▶ Aim:
Copy the entries below word for word, beginning with the line containing "The width and height of the screenshot is (499, 492)." and continuing through the line containing "Looking at the screenshot, I should tap(488, 121).".
• • • • • • •
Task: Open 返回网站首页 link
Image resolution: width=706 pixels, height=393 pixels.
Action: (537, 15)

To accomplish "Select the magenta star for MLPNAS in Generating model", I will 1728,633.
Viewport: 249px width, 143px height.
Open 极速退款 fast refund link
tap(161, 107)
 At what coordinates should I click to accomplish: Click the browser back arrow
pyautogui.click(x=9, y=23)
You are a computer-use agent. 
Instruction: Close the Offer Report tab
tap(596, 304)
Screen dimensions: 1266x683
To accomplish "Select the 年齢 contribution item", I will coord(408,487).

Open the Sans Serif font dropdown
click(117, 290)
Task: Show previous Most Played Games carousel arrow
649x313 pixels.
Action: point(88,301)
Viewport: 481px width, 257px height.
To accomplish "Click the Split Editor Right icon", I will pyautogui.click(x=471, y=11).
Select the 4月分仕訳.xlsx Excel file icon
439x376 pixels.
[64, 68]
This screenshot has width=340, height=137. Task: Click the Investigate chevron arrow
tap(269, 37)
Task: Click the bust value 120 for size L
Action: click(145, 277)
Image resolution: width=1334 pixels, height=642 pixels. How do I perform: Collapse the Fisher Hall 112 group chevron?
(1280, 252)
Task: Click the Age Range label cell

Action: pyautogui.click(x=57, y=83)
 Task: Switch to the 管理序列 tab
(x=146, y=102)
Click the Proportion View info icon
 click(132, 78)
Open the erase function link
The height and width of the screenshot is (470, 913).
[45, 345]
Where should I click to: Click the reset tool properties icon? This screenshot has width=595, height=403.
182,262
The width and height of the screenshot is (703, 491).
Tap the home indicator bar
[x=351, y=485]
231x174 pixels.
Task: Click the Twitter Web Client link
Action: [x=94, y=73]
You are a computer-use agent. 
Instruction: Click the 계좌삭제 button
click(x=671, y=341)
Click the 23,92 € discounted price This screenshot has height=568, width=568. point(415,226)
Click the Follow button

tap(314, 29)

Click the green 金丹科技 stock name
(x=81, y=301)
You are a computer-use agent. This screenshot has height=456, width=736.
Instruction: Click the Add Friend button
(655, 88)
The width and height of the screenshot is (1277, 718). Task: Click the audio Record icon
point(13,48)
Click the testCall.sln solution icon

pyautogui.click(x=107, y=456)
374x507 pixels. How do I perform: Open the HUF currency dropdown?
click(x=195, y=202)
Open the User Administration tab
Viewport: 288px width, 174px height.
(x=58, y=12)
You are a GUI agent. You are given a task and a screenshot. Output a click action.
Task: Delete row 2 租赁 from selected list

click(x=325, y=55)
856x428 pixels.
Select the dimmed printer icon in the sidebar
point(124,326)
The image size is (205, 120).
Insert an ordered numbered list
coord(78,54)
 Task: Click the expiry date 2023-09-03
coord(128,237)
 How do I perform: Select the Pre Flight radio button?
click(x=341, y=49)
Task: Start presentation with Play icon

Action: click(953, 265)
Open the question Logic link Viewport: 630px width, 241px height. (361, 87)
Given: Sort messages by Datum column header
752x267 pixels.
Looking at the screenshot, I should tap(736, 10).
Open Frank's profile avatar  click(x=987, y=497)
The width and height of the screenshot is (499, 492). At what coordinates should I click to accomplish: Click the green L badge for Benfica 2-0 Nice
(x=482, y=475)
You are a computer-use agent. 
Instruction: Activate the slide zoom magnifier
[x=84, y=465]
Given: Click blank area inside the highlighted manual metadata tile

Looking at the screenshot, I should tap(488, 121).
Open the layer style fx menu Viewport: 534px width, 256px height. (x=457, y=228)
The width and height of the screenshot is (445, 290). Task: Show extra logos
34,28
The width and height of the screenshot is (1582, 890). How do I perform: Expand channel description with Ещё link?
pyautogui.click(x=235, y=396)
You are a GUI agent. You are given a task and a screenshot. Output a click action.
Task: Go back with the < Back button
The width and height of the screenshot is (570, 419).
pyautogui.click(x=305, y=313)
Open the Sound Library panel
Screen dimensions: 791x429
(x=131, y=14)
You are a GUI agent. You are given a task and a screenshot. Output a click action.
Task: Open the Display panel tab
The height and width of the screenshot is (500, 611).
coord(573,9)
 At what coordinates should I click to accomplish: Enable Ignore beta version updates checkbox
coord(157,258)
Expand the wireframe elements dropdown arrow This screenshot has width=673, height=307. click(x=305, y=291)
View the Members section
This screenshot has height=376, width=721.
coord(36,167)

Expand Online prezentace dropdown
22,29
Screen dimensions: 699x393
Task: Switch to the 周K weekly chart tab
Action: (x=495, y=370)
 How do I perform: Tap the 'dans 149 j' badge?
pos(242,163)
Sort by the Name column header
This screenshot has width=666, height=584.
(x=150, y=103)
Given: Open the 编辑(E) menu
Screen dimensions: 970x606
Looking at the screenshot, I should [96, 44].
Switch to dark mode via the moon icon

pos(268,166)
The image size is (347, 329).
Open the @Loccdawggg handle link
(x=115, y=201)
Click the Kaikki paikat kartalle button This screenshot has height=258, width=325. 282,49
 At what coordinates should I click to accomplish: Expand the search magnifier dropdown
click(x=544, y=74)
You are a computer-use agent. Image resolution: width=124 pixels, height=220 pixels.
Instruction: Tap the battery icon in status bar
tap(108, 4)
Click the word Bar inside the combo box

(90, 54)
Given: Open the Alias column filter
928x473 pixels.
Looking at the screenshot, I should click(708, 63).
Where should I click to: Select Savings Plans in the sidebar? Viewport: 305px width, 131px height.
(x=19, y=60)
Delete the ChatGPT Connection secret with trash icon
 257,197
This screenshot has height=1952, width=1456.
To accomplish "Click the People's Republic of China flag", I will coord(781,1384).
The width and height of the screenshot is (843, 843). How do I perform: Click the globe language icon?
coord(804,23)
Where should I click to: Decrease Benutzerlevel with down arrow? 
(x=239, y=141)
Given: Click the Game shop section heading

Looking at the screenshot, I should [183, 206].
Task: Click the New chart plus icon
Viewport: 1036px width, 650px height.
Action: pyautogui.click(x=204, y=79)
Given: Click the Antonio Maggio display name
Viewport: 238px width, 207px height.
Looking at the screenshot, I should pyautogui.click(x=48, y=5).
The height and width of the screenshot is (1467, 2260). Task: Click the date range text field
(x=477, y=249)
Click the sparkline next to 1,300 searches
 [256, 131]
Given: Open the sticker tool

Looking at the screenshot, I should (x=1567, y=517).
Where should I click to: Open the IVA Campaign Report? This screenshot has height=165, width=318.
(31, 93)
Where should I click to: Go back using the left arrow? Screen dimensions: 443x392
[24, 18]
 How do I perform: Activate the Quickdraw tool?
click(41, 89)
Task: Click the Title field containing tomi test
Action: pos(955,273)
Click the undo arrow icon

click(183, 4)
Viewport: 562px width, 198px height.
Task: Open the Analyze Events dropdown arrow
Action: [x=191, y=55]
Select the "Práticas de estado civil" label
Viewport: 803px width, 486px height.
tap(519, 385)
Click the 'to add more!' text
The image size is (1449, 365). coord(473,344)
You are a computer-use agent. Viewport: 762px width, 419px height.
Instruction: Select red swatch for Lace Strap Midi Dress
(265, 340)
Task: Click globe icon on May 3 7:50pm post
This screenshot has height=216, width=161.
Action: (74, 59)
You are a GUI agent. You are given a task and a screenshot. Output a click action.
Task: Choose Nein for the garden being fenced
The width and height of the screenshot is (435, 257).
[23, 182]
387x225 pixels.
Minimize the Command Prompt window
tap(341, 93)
• • • • • • •
▶ Answer to the task:
The width and height of the screenshot is (499, 492). At what coordinates should I click to accomplish: Click the green L badge for Benfica 2-0 Nice
(x=482, y=475)
You are a computer-use agent. 
Instruction: Activate the slide zoom magnifier
[x=84, y=465]
Given: Click blank area inside the highlighted manual metadata tile

Looking at the screenshot, I should tap(488, 121).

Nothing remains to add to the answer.